#include <stdio.h>
         FILE*fp ;

   if   ((fp = fopen("new.txt","r")) == NULL);

            printf("file could not be opened\n");
    return 0;


this is what ive written and it always comes back with file could not be opened. I need to read the text file new, which has 10 variables separated by spaces in it.

6 Years
Discussion Span
Last Post by Sokurenko

You can get more information by printing the error message with perror():

if ((fp = fopen("new.txt", "r")) == NULL) {
    perror("Error opening new.txt");


But I notice that you have a rogue semicolon after the condition of your if statement, which means that the printf and return will always execute. If you copy pasted your exact code then that's the problem. Otherwise, a common issue is that the file isn't in your current working directory, which is where fopen() looks.

Edited by deceptikon


so, how do I put it into my current working directory

I'd do it with trial and error since there aren't many options, but an excellent start is the same directory as the executable file. Was the rogue semicolon not present in your actual code?

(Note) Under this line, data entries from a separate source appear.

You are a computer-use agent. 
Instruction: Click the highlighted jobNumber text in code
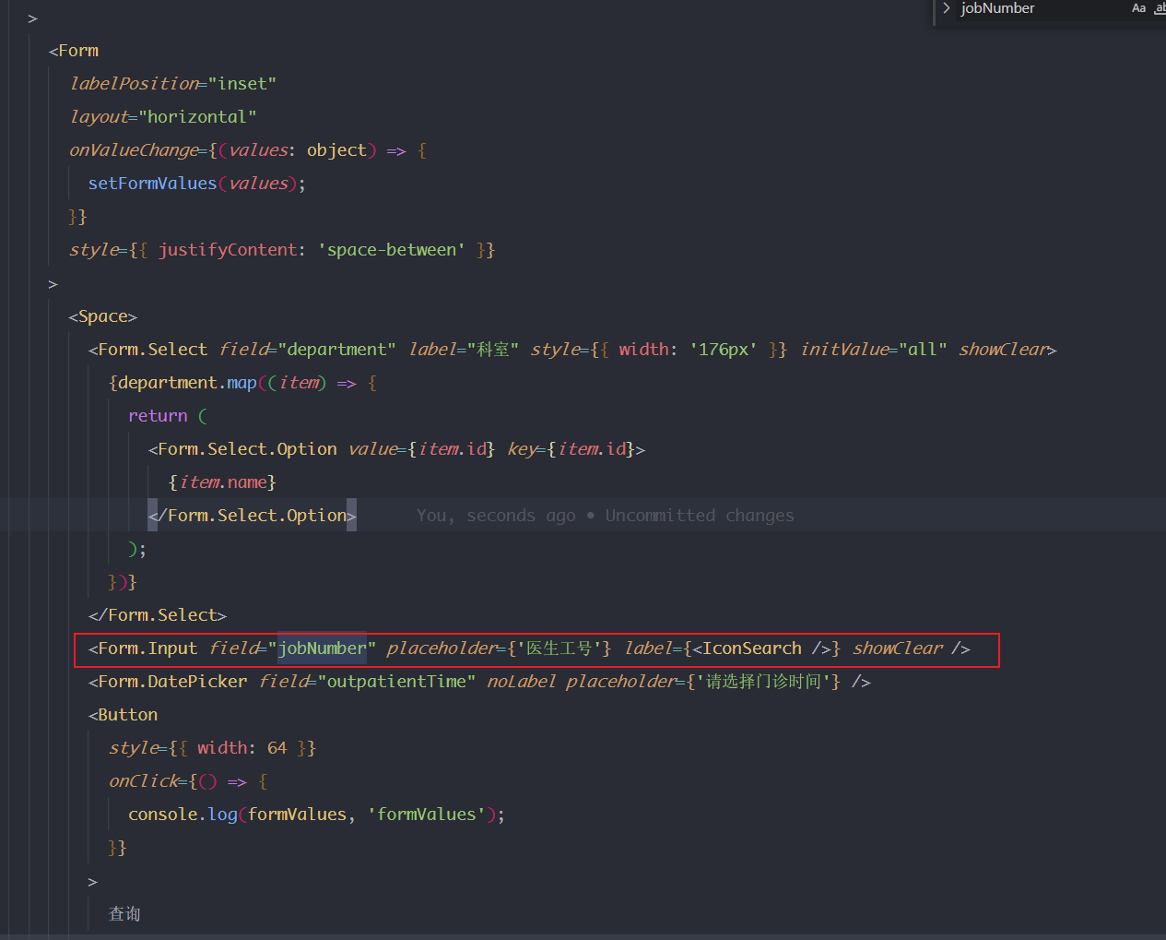click(x=322, y=648)
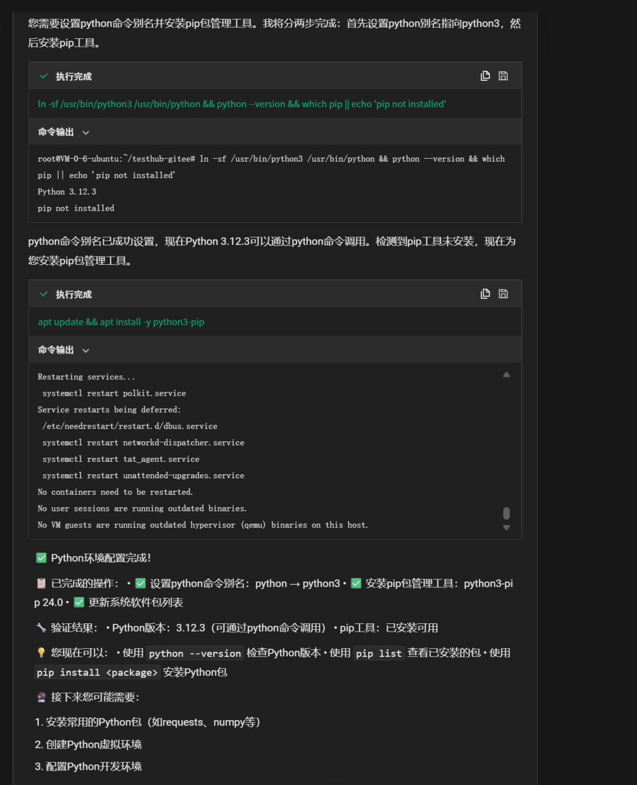Click the green apt update command text
This screenshot has width=637, height=785.
point(121,322)
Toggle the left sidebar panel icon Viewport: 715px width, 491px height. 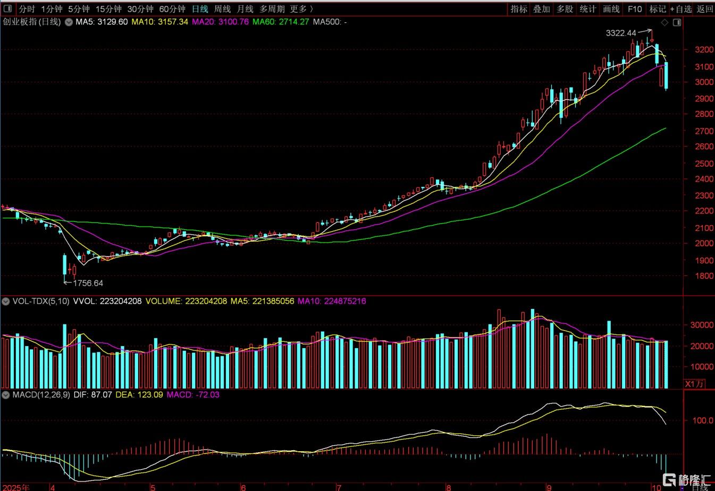coord(7,9)
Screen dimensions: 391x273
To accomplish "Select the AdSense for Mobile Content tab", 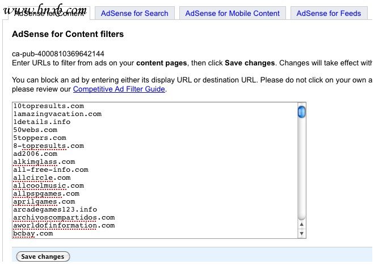I will click(232, 13).
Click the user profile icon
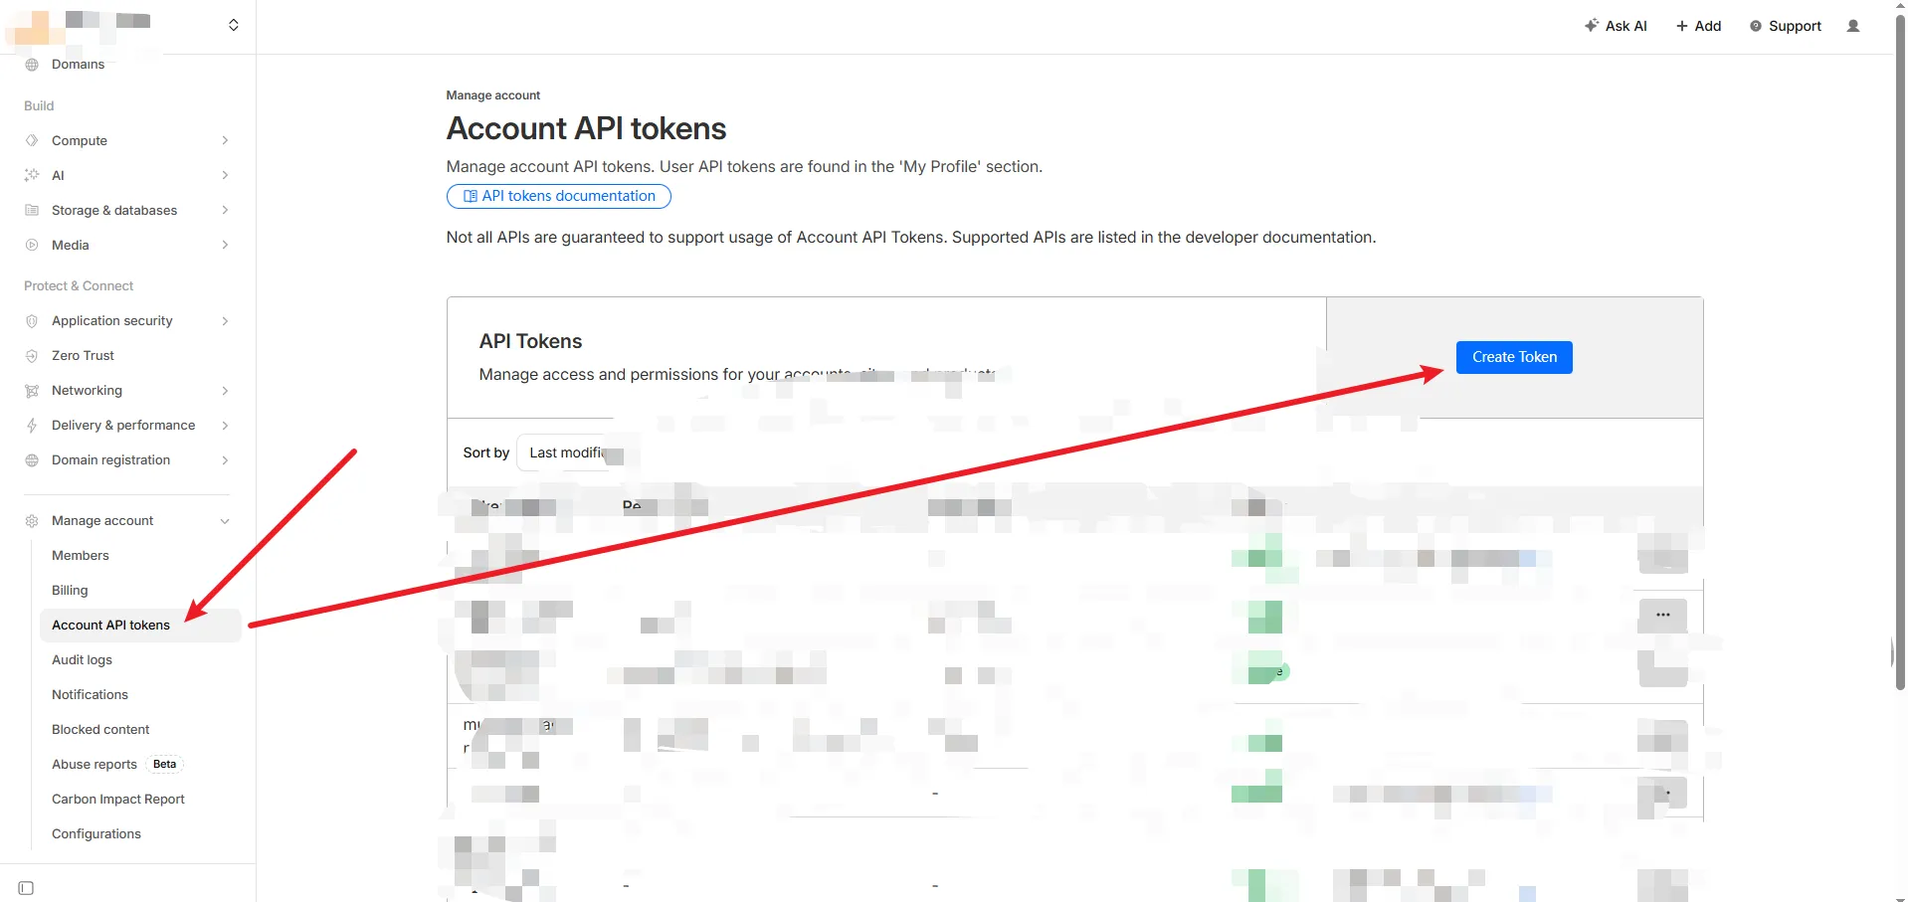The image size is (1908, 902). coord(1852,26)
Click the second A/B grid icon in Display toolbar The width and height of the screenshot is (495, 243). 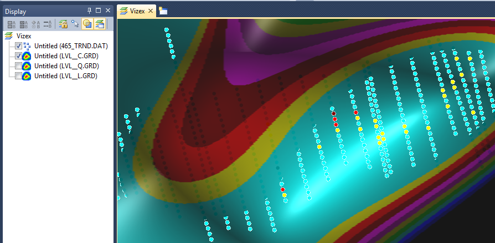tap(24, 24)
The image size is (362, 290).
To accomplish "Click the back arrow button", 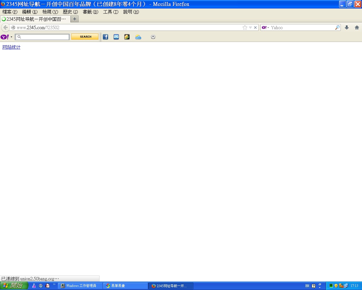I will pyautogui.click(x=5, y=27).
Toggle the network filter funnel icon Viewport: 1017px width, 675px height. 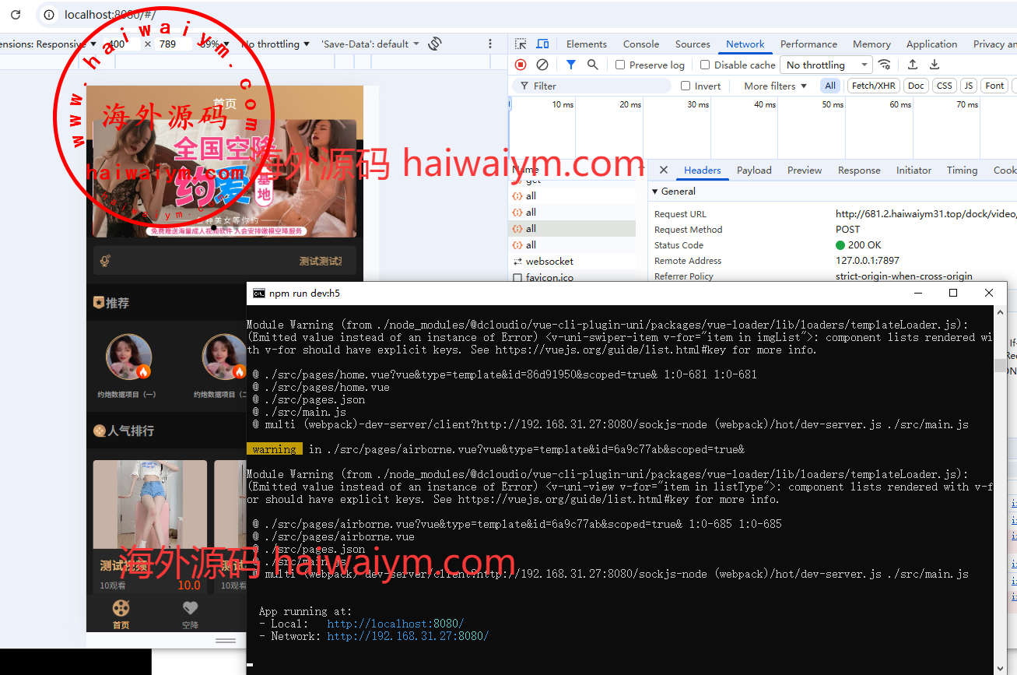coord(571,65)
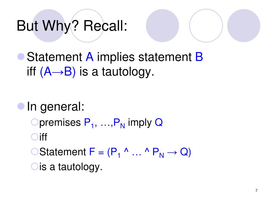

yes, It is present in the directory where the executable and object file are present (where you save your program).
and, as deceptikon told you, semi colon is the problem.
Program displays "File could not be opened" because the file is not there,

for reading the file "new", you first need to create the file using write mode i.e "w" instead of "r". Now, write the values as desired in the file using fprintf().
close the file using fclose() after writing the values.
and now finally, you can open the file in read mode "r" to read the values you have stored.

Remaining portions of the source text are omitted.